Start of Source data

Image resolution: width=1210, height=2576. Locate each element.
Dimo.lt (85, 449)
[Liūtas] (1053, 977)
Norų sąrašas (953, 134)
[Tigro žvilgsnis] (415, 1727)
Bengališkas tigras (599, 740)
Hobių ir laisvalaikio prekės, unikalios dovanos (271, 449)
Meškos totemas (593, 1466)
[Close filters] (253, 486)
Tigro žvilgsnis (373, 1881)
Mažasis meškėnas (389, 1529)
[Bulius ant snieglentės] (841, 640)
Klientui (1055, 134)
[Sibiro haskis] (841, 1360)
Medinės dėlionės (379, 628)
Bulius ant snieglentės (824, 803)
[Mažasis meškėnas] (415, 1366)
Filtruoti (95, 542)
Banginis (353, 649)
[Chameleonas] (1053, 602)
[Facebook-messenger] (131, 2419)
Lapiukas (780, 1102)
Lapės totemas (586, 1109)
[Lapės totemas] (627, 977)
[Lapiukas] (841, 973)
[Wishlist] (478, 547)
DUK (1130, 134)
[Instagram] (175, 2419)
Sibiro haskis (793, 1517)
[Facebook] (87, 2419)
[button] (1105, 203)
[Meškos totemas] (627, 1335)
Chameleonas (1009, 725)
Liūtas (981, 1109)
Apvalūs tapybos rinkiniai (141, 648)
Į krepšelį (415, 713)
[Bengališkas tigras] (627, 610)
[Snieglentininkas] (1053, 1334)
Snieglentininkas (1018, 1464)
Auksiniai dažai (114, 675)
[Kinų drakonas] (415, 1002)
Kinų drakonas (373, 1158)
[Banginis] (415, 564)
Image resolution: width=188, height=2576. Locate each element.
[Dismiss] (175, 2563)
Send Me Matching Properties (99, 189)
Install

End of Source data

*Assigned task*.
Above are some records. Print them all exactly.

*Output for this task*.
Image resolution: width=1210, height=2576. Locate each element.
Dimo.lt (85, 449)
[Liūtas] (1053, 977)
Norų sąrašas (953, 134)
[Tigro žvilgsnis] (415, 1727)
Bengališkas tigras (599, 740)
Hobių ir laisvalaikio prekės, unikalios dovanos (271, 449)
Meškos totemas (593, 1466)
[Close filters] (253, 486)
Tigro žvilgsnis (373, 1881)
Mažasis meškėnas (389, 1529)
[Bulius ant snieglentės] (841, 640)
Klientui (1055, 134)
[Sibiro haskis] (841, 1360)
Medinės dėlionės (379, 628)
Bulius ant snieglentės (824, 803)
[Mažasis meškėnas] (415, 1366)
Filtruoti (95, 542)
Banginis (353, 649)
[Chameleonas] (1053, 602)
[Facebook-messenger] (131, 2419)
Lapiukas (780, 1102)
Lapės totemas (586, 1109)
[Lapės totemas] (627, 977)
[Lapiukas] (841, 973)
[Wishlist] (478, 547)
DUK (1130, 134)
[Instagram] (175, 2419)
Sibiro haskis (793, 1517)
[Facebook] (87, 2419)
[button] (1105, 203)
[Meškos totemas] (627, 1335)
Chameleonas (1009, 725)
Liūtas (981, 1109)
Apvalūs tapybos rinkiniai (141, 648)
Į krepšelį (415, 713)
[Bengališkas tigras] (627, 610)
[Snieglentininkas] (1053, 1334)
Snieglentininkas (1018, 1464)
Auksiniai dažai (114, 675)
[Kinų drakonas] (415, 1002)
Kinų drakonas (373, 1158)
[Banginis] (415, 564)
Image resolution: width=188, height=2576. Locate each element.
[Dismiss] (175, 2563)
Send Me Matching Properties (99, 189)
Install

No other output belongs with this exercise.